• **Work instructions**: Begin the reply with the line containing "Write with us (34, 2262)" and end it with the final line of the listing, reproducing every line between exactly and adding nothing.

• **The data**:
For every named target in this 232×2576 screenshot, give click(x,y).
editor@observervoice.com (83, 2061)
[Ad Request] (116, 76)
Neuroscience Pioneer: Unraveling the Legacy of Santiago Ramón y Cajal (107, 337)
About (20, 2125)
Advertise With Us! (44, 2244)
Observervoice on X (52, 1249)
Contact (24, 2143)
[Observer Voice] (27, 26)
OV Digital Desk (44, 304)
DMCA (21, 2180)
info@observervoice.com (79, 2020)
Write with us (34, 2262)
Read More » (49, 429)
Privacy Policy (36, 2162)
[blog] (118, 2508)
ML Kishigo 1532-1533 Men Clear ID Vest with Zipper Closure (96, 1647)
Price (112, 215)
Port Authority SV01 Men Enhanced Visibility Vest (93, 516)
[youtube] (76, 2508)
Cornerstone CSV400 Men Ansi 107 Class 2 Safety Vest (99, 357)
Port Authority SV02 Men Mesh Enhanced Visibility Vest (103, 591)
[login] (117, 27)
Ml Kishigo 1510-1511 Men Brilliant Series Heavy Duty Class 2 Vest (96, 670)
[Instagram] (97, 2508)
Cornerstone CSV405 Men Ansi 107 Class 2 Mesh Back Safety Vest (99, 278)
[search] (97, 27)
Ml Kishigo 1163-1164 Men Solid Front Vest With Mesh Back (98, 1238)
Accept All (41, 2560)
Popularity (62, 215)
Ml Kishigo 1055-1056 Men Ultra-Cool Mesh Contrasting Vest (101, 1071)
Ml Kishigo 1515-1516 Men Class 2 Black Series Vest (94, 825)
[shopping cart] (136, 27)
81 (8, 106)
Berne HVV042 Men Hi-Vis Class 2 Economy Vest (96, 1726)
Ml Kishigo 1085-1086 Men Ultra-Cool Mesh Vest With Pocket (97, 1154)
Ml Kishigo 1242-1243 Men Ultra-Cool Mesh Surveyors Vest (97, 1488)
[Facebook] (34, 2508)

• **Answer section**:
Write with us (34, 2262)
Read More » (49, 429)
Privacy Policy (36, 2162)
[blog] (118, 2508)
ML Kishigo 1532-1533 Men Clear ID Vest with Zipper Closure (96, 1647)
Price (112, 215)
Port Authority SV01 Men Enhanced Visibility Vest (93, 516)
[youtube] (76, 2508)
Cornerstone CSV400 Men Ansi 107 Class 2 Safety Vest (99, 357)
Port Authority SV02 Men Mesh Enhanced Visibility Vest (103, 591)
[login] (117, 27)
Ml Kishigo 1510-1511 Men Brilliant Series Heavy Duty Class 2 Vest (96, 670)
[Instagram] (97, 2508)
Cornerstone CSV405 Men Ansi 107 Class 2 Mesh Back Safety Vest (99, 278)
[search] (97, 27)
Ml Kishigo 1163-1164 Men Solid Front Vest With Mesh Back (98, 1238)
Accept All (41, 2560)
Popularity (62, 215)
Ml Kishigo 1055-1056 Men Ultra-Cool Mesh Contrasting Vest (101, 1071)
Ml Kishigo 1515-1516 Men Class 2 Black Series Vest (94, 825)
[shopping cart] (136, 27)
81 (8, 106)
Berne HVV042 Men Hi-Vis Class 2 Economy Vest (96, 1726)
Ml Kishigo 1085-1086 Men Ultra-Cool Mesh Vest With Pocket (97, 1154)
Ml Kishigo 1242-1243 Men Ultra-Cool Mesh Surveyors Vest (97, 1488)
[Facebook] (34, 2508)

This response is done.